Trading futures. Jim Powell.
Some readers said they loved this book, saying they found it poignant, sad, and very real. Others thought it uninteresting, narrated by someone who was tediously obsessed with himself.
We discussed whether or not it was apparent from the beginning of the book that Matthew had a mental health problem: some thought yes, and that these problems were creeping up on him gradually (he had no friends, drank too much, was affected by his brother’s suicide, and was in a vulnerable position); others thought no, that (at first) he was just a man who had been trapped in an over-specialised job for all of his career and was now about to retire and kick over the traces in a slightly silly way.
The idea of Matthew conducting his private life on the basis of futures trading, we thought, made for a clever title and was in interesting idea, but really, it meant that he was basically unable to take responsibility for his life and resorted to betting instead – not a very healthy way to proceed.
We talked about Matthew’s wife and their respective domestic roles. Matthew obviously had been doing a high-powered job, not the one he had ever imagined for himself or really wanted, but which he was good at and which ensured a nice lifestyle. But it also defined his personality to an unreasonable extent, so that on being made redundant he was left high and dry. His wife backed Matthew up, understanding his problems and contacting his boss to make sure he had an office and somewhere to pretend to work, tracking his movements and offering assistance with his mental health even after she knew he had been having an affair. But did this in fact contribute to Matthew’s powerlessness?

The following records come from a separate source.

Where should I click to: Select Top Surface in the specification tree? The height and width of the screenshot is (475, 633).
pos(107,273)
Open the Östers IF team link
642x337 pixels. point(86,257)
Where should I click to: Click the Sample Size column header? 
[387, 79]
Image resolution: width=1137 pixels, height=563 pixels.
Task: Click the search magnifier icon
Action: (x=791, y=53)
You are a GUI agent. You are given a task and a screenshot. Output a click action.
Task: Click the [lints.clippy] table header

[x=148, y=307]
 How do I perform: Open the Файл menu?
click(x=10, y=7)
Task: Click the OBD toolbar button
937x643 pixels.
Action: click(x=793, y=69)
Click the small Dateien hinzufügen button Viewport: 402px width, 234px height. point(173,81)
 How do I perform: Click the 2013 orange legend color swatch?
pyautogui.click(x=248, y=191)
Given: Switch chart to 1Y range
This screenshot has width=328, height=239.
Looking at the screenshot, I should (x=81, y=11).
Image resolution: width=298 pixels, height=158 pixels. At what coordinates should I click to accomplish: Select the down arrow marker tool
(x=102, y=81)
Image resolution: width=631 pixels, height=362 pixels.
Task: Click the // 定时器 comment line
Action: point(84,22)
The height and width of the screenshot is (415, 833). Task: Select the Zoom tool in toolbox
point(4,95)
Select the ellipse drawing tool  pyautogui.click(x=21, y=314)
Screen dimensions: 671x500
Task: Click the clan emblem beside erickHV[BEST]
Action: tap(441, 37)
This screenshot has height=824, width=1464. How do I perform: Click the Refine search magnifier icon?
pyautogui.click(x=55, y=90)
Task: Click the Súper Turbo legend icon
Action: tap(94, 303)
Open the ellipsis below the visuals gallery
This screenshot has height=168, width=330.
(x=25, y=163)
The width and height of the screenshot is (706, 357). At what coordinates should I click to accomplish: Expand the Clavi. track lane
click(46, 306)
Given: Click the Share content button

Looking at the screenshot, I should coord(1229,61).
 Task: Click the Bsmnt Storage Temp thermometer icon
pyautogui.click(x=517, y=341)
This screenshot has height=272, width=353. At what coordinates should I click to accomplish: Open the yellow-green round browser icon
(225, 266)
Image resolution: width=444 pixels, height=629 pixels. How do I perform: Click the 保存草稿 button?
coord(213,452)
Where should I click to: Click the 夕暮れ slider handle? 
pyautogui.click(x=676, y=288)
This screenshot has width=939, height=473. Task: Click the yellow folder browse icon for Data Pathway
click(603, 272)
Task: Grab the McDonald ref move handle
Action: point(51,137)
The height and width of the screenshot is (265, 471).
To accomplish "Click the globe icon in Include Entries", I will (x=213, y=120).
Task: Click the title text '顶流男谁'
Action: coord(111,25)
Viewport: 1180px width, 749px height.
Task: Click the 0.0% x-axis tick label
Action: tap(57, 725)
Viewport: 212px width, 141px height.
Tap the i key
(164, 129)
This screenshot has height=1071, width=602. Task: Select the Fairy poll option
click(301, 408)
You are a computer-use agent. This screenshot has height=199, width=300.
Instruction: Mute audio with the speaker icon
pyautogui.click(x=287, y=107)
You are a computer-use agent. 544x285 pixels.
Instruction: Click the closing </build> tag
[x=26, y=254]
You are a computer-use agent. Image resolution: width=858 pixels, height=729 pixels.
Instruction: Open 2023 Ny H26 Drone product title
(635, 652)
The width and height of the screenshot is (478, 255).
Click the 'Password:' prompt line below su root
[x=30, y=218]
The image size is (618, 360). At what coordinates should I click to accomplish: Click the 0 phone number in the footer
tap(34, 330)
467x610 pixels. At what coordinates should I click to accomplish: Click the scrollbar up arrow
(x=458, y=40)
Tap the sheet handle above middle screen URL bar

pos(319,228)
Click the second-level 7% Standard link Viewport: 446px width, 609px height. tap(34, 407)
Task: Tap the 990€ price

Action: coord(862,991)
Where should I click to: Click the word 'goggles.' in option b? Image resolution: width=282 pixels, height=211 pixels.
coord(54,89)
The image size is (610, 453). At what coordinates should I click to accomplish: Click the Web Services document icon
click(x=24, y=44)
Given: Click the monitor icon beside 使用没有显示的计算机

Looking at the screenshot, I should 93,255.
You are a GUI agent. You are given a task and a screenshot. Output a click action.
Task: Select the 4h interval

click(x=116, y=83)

What was the point about the ‘wrong Anna’? Readers thought this ‘sweet’ and also ‘irritating’, somewhat enigmatic, and wondered whether perhaps she was not a real person but an imaginary one.
Matthew’s intervening in the local pub game intrigued us, and impressed us with Matthew’s cleverness. It served to demonstrate Matthew’s over-specialisation of mind.
The issue of Matthew’s brother’s suicide, we thought, was perhaps a red herring and this element might have been better left out.
One reader mentioned that this narrative would do well as a stage-play, where Matthew would be seen getting more and more despairing as his mid-life crisis gave way to a nervous breakdown.
Several readers thought that the first half of the book was better than the second; in the first, Matthew’s problems are more easily relatable, even humorous, whilst in the second his mental state becomes abnormal and the reader is less able to connect with him as a character.
We speculated upon Matthew’s personality, on the issues the book raises about people’s jobs and careers and what happens when they lose them, about mid-life crises, and the nature of mental illness. Plenty to discuss, it seems!